Philippine President Rodrigo Duterte said on Tuesday that anyone found to have behaved illegally in his brutal campaign against illegal drugs would be held accountable under national laws.

In an address to the United Nations General Assembly on Tuesday, Duterte said that he had instructed the Philippine National Police and Department of Justice to review the conduct of the campaign, in which thousands of suspected drug dealers have been killed since the beginning of his presidential term in 2016.

“Those found to have acted beyond bounds during operations shall be made accountable before our laws,” Duterte said in a video address to the world body.

While Duterte made no mention of it, his address followed last week’s authorization by the International Criminal Court (ICC) of a formal investigation into his “drug war.” It gave a green light for a full probe into the “war on drugs” campaign, describing it as a “widespread and systematic attack against the civilian population.”

According to a September 15 statement from the ICC, the judges ruled that “based on the facts as they emerge at the present stage and subject to proper investigation and further analysis, the so-called ‘war on drugs’ campaign cannot be seen as a legitimate law enforcement operation, and the killings neither as legitimate nor as mere excesses in an otherwise legitimate operation.”

Activists accuse police of murdering unarmed suspects on a massive scale.
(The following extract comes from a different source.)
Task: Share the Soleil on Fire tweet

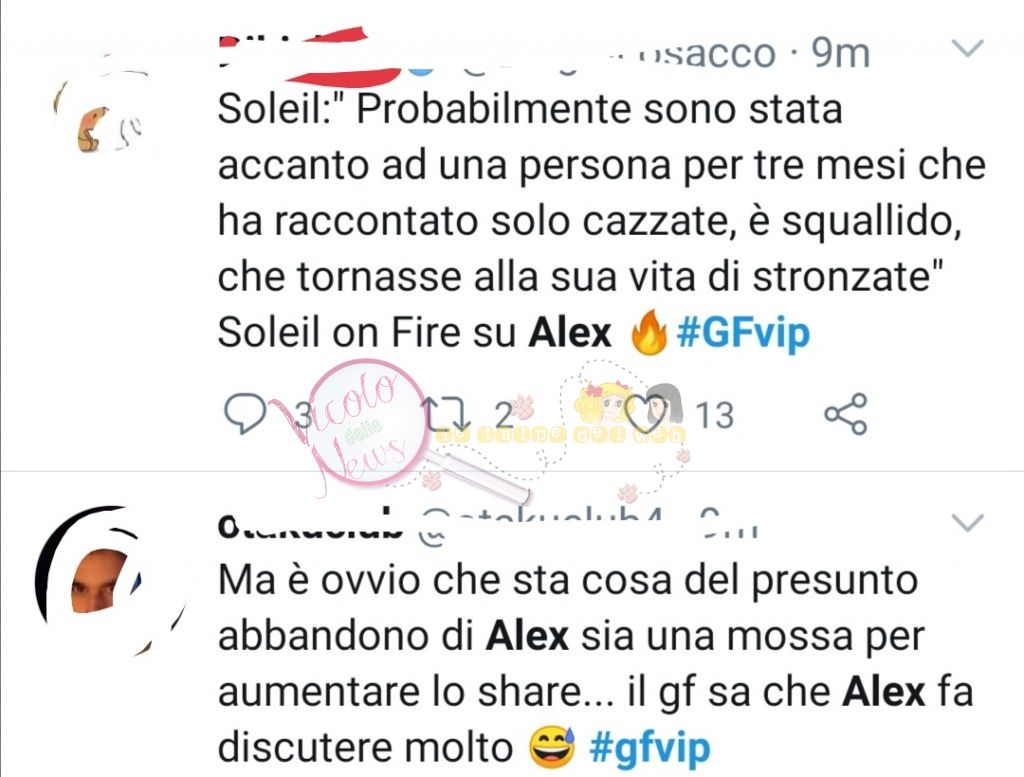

The full death toll of the ongoing campaign is unclear. Duterte’s administration itself acknowledges that more than 6,000 people have been killed since the beginning of the campaign, but independent estimates put the total as high as 20,000.
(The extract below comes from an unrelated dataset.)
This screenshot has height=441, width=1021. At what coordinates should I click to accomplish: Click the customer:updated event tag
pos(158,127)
Following the ICC’s announcement, Duterte’s spokesperson Harry Roque said that the government will refuse to cooperate with the court, and said that the 76-year-old leader would rather “die first” before facing an international tribunal.

Duterte was more diplomatic in his U.N. speech, but was similarly dismissive of outside involvement in the Philippines’ affairs. “Meaningful change, to be enduring, must come from within,” he said. “The imposition of one’s will over another – no matter how noble the intent – has never worked in the past. And it never will in the future.”

Duterte also made an offering to the Assembly, promising that the Philippines would welcome an unspecified number of Rohingya Muslim refugees who had fled violence in Myanmar over the past five years. “The Philippines has limited resources during these extraordinary times. But what we can do for humanity and to uplift human dignity, we will,” Duterte said.

In addition to promising accountability for the “drug war,” Duterte called for legal accountability in the South China Sea, describing a 2016 arbitral tribunal award that struck down virtually all of China’s claims in disputed parts of the waterway as “a benefit across the world to all who subscribe to the majesty of the law.”

“No amount of willful disregard by any country however big and powerful can diminish the Arbitral Award’s importance,” he said, adding, “A world without law is a world of disaster.”

This echoed the comments that Duterte made to the last session of the UNGA in September 2020, when he similarly described the arbitral ruling as  “beyond compromise and beyond the reach of passing governments to dilute, diminish, or abandon.”

Of course, both of these speeches jarred with the actual actions of his administration, which purposely laid aside the ruling in favor of attempting to gain infrastructure funding and other support from Beijing.

This perhaps offers an opportunity to meditate on the wide gap that often separates his scripted international appearances from his extempore remarks, which arguably offer a more accurate insight into his instincts and personal views.

While it is possible that Duterte has changed his views on the arbitral award, his praise for the “majesty of the law” fits awkwardly with a career rich with the use of extra-judicial means to solve social problems like drug use, from the streets of Davao City to the Malacañang Palace. It also suggests that despite Duterte’s promises, legal redress for the victims of the “war on drugs” will not be forthcoming as long as he or his allies are in power.